Le tue istruzioni — Per favore, ricopia parola per parola le righe del materiale, partendo da quella che contiene "has height=1080, width=1080." e arrivando a quella che contiene "tap(119, 73)", incluse entrambe.

Voci del dataset —
------------------------------------

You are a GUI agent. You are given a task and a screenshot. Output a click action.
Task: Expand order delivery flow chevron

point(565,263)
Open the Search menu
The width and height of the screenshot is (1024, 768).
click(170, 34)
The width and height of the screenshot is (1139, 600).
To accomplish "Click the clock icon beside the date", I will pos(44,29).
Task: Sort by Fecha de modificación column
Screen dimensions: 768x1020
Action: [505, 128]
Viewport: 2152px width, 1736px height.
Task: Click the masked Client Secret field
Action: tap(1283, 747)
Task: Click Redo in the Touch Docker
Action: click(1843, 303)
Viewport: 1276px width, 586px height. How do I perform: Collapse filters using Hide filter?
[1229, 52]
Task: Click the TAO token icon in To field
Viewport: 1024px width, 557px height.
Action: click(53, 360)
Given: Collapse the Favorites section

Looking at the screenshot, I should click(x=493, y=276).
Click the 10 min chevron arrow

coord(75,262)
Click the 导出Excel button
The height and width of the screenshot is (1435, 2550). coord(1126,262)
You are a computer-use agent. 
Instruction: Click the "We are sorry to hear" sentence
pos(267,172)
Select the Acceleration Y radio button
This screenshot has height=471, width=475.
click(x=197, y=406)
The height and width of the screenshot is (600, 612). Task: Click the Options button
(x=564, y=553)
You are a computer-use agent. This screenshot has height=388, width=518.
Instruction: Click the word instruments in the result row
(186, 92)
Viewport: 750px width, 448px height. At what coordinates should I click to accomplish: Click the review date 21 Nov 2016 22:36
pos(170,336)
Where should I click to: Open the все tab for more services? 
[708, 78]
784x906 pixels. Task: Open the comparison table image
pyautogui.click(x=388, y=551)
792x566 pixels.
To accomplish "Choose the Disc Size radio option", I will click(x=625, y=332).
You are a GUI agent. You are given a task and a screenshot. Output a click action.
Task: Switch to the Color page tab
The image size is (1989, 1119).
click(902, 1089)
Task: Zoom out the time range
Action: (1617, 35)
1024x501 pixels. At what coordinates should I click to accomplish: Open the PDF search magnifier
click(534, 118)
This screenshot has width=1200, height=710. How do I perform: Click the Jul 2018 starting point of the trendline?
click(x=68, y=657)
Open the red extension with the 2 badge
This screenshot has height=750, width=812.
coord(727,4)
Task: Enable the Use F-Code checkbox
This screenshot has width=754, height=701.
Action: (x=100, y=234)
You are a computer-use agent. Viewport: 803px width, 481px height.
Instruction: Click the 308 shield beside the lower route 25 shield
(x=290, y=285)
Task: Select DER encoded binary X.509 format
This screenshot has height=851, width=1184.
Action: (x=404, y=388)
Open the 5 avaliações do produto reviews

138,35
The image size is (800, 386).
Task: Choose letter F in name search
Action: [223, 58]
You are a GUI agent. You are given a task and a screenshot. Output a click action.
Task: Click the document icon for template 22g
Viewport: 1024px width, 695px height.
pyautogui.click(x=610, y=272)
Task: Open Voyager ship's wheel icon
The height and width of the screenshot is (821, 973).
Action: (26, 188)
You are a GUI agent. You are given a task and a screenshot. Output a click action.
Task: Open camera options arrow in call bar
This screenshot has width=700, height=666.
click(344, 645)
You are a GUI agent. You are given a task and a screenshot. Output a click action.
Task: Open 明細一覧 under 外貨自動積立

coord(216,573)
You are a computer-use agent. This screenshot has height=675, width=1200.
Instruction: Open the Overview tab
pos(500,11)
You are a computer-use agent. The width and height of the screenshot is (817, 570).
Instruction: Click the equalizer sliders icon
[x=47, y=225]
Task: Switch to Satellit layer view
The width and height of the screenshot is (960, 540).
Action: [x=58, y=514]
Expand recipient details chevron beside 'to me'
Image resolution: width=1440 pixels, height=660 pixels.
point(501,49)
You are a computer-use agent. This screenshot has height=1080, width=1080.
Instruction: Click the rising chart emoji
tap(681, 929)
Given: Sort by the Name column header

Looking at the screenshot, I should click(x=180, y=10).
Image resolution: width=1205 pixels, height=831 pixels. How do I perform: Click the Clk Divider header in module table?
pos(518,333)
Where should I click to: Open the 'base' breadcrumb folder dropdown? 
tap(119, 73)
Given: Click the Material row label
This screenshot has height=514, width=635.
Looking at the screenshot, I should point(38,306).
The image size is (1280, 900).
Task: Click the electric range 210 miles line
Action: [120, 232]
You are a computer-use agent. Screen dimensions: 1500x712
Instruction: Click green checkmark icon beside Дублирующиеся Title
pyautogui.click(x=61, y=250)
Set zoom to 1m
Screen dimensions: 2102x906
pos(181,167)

------------------------------------

Soluzione proposta —
You are a computer-use agent. This screenshot has height=1080, width=1080.
Instruction: Click the rising chart emoji
tap(681, 929)
Given: Sort by the Name column header

Looking at the screenshot, I should click(x=180, y=10).
Image resolution: width=1205 pixels, height=831 pixels. How do I perform: Click the Clk Divider header in module table?
pos(518,333)
Where should I click to: Open the 'base' breadcrumb folder dropdown? 
tap(119, 73)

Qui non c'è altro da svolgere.